平松謙三『黒猫ノロと世界を旅した20年』読了。去年、20歳という天寿を全うして虹の橋を渡ったノロ。彼を子猫の頃から知っていた身としては、何とも言葉にしようのない感慨を覚えた。もし20年前、ノロが拾われていなければ、平松さんの人生は今とは相当違ったものになっていただろうし、僕自身の人生にも、何かしらの影響はあったかもしれない、と。あらためて、ノロ、おつかれさま。

大船での一日

先週の土曜は、ポルベニールブックストアでの『旅は旨くて、時々苦い』刊行記念トークイベントに出演するため、大船へ。午前中のうちに家を出て、湘南新宿ラインで移動し、昼過ぎに大船に着いた。長丁場に備えての腹ごしらえは、サバの一味焼き定食。脂の乗ったサバで、美味しかった。
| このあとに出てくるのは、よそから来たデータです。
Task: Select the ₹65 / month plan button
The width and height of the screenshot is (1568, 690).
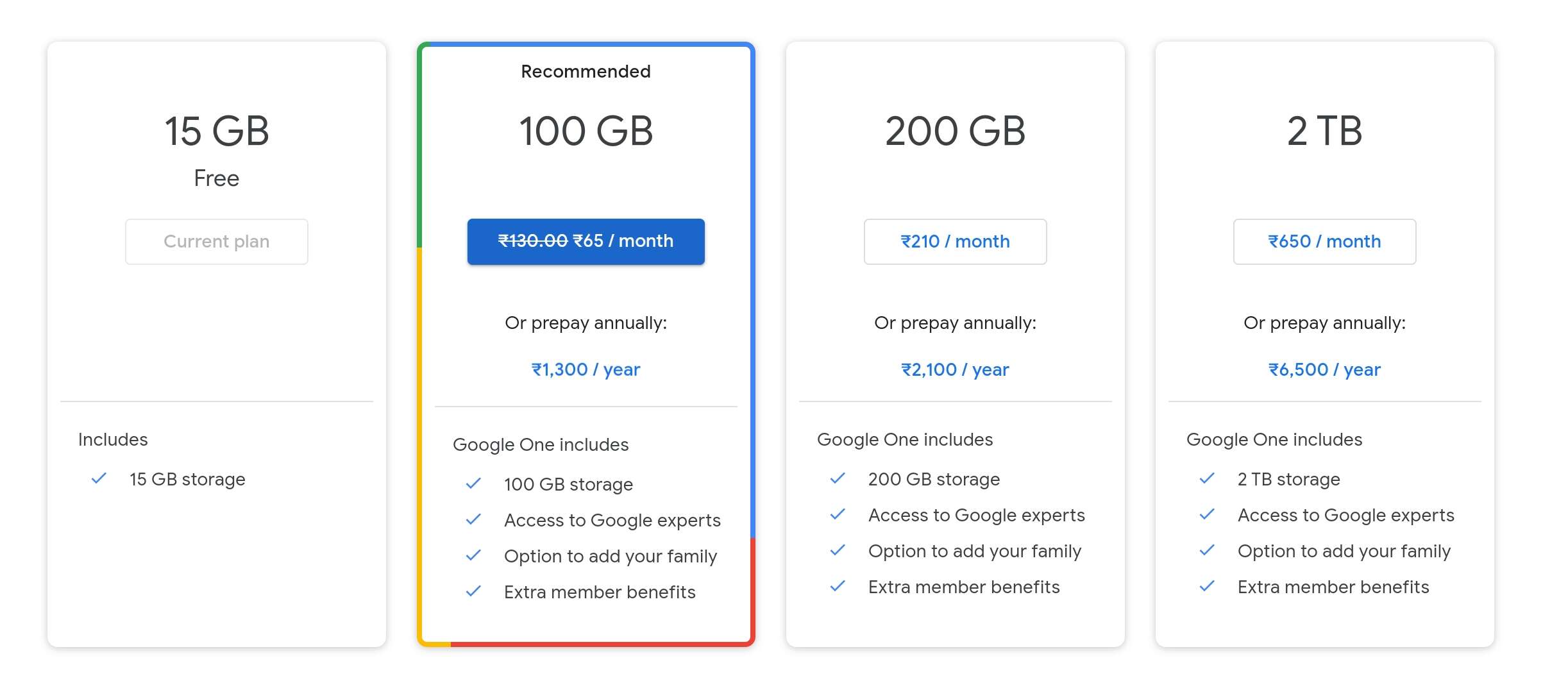Action: (586, 242)
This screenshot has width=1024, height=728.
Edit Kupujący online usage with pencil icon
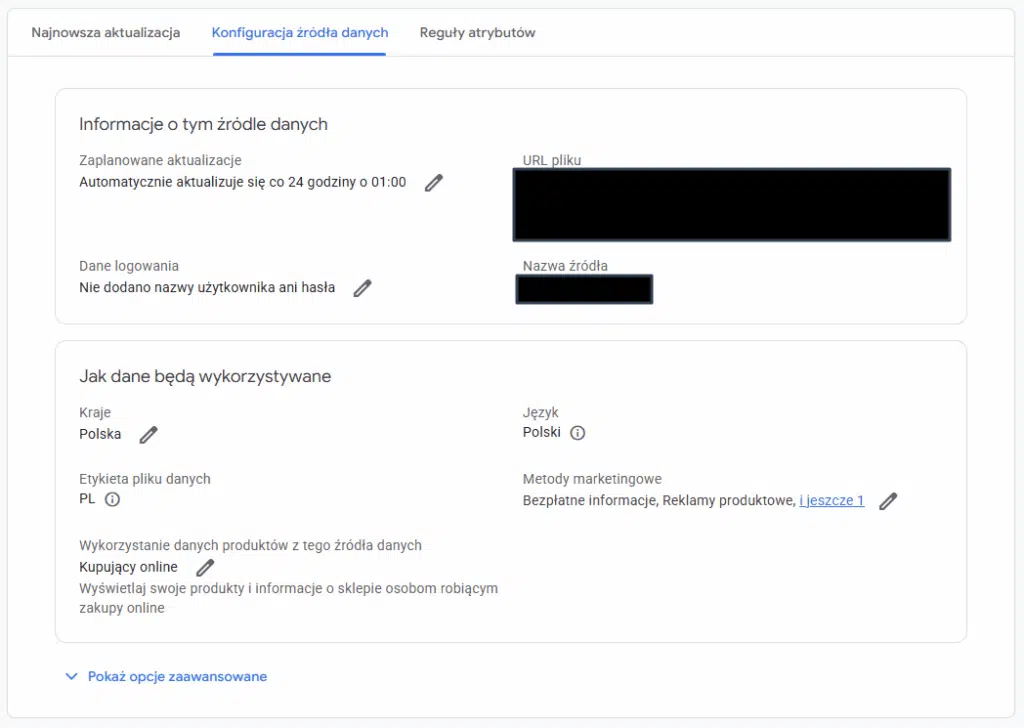pos(205,568)
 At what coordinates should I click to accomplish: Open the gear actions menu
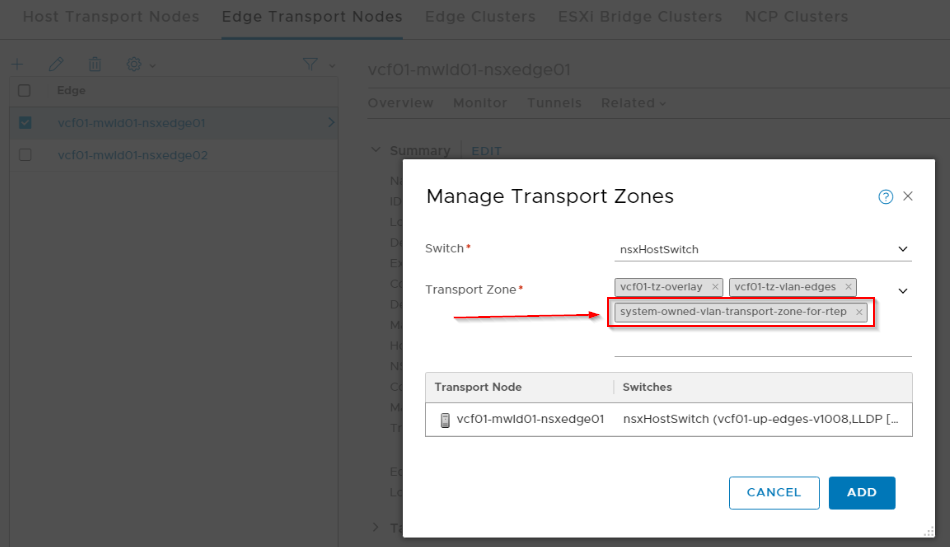pos(139,64)
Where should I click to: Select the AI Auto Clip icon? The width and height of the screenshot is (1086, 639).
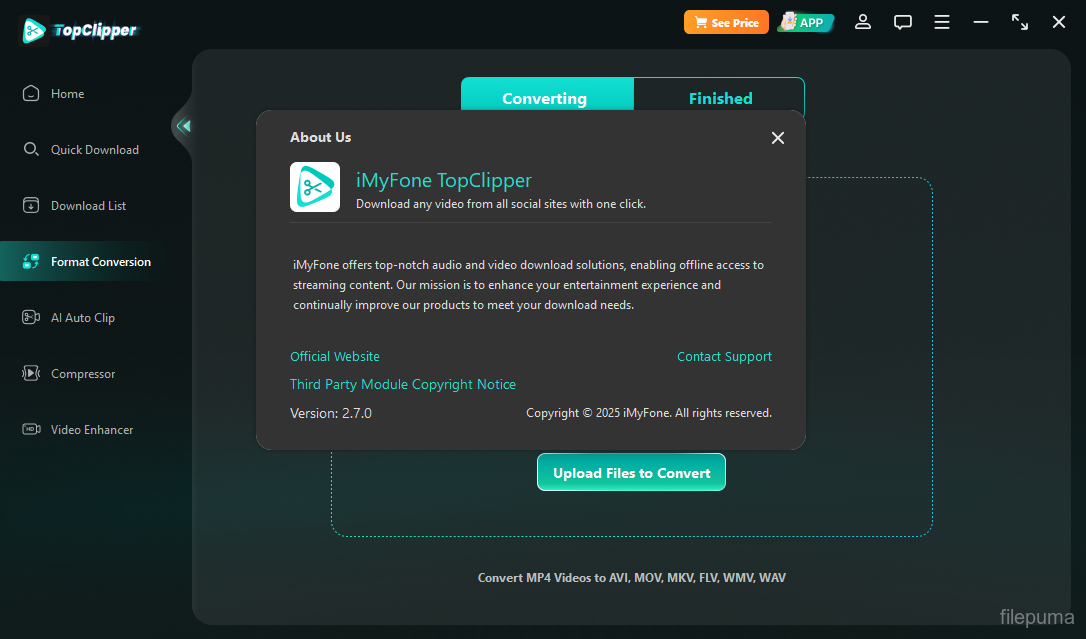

午後から夕方まで、ポルベニールブックストアに在店して、写真展示や新刊の内容をお客さんに説明したり、本を購入された方へのサイン対応などをしていた。人数はそこまで多くなかったが、一人ひとりの本の平均購入冊数がすごくて、びっくりした。持ち切れるの?と心配になったくらい。お店の売上に少しは貢献できたのかもしれない。

夜からのトークイベントは、旅音の林澄里さんとのひさびさの掛け合いで、とても愉しかった。ノープランでフリーダムな感じでしゃべり倒してしまったが、林さんにうまく受け止めていただけて、つつがなく終えることができたと思う。本当に感謝しかない。
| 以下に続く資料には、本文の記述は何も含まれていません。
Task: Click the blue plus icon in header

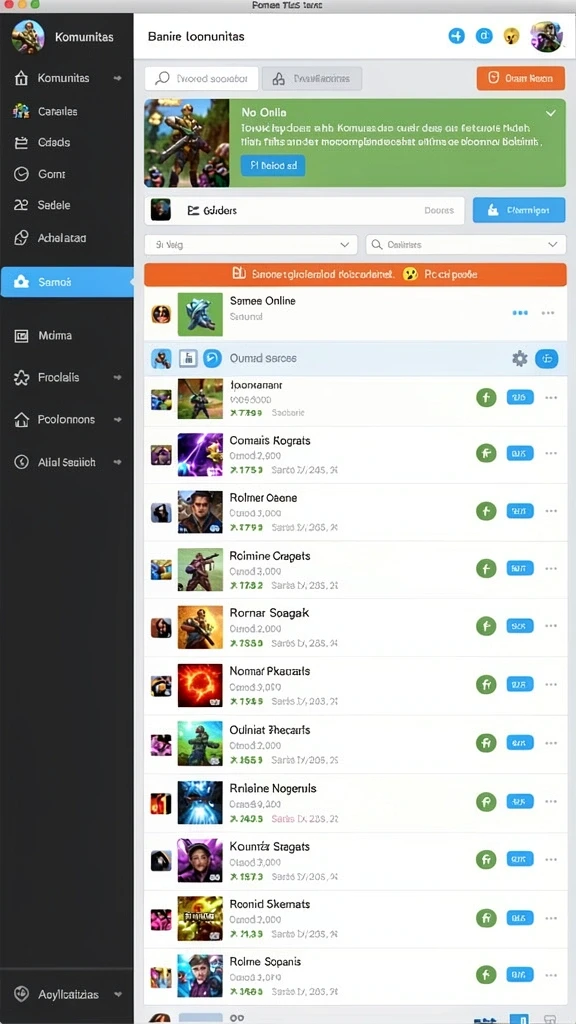Action: click(456, 36)
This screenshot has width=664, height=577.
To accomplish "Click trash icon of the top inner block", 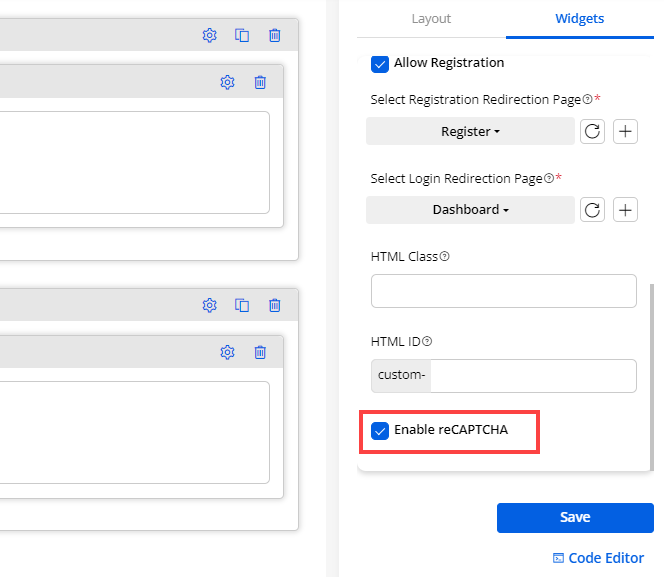I will coord(260,82).
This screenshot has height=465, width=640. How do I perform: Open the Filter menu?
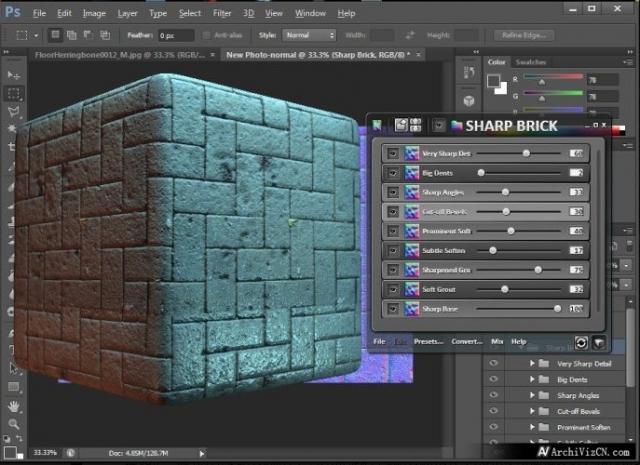tap(222, 14)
これで、九月の大きなイベントで残っているのは、今週末土曜のよみうりカルチャーの公開講座の二回目だけになった。本業の書き仕事の方もそろそろペースアップせねばだし、いろいろ整えながら進んでいこうと思う。

ラジオの生放送

一昨日は、J-WAVEの番組「GOOD NEIGHBORS」への生出演のため、昼頃に六本木へ。スタッフの人に案内されながら、エレベーターで、六本木ヒルズのはるか階上にあるスタジオへ。5分前に控え室からブースに移動し、大きなマイクの前に座ると、やがて出番が始まった。
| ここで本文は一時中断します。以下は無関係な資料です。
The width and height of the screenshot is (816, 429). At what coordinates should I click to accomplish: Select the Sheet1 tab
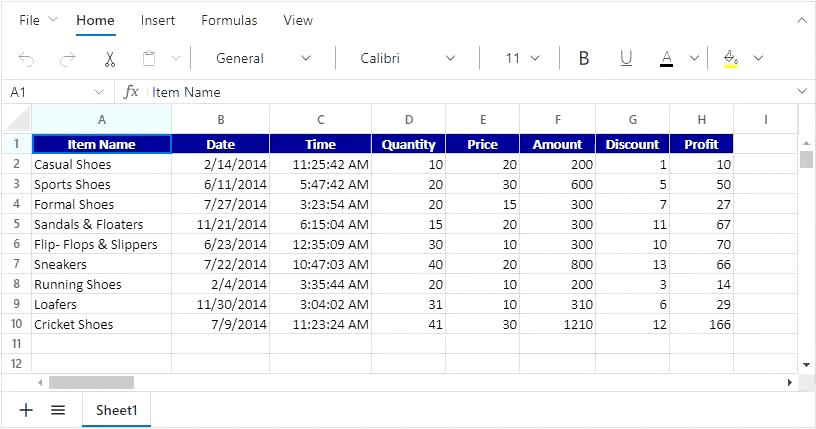[x=116, y=410]
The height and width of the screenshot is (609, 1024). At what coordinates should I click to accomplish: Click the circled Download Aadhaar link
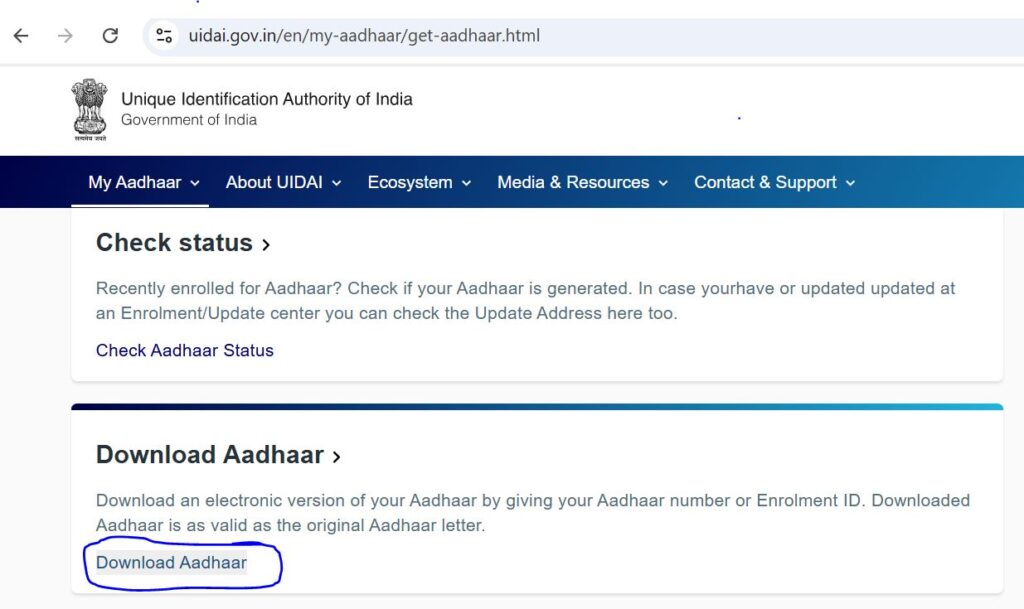coord(171,562)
今まで何度かラジオに出演させてもらってきたが、生放送は初めての経験(だったことに、後になって気付いた)。特にテンパったりもせず、大きなへまもやらかさずに済んだのは、ナビゲーターのクリス智子さんが自然で気さくなトークでリードしてくださったからだと思う。本当に、大船に乗せていただいてる感がハンパなかった……。

どうにか無事に出番を終えた後、六本木のブルーボトルコーヒーでニューオリンズを飲みつつ、本を読んで休憩。夜は、六本木で一人で飲んできていいよという許可をもらったので、ひさしぶりにブリュードッグ六本木に行って、フィッシュアンドチップスを肴にIPAを2パイント飲み干した。なんだかんだで、ほっとした。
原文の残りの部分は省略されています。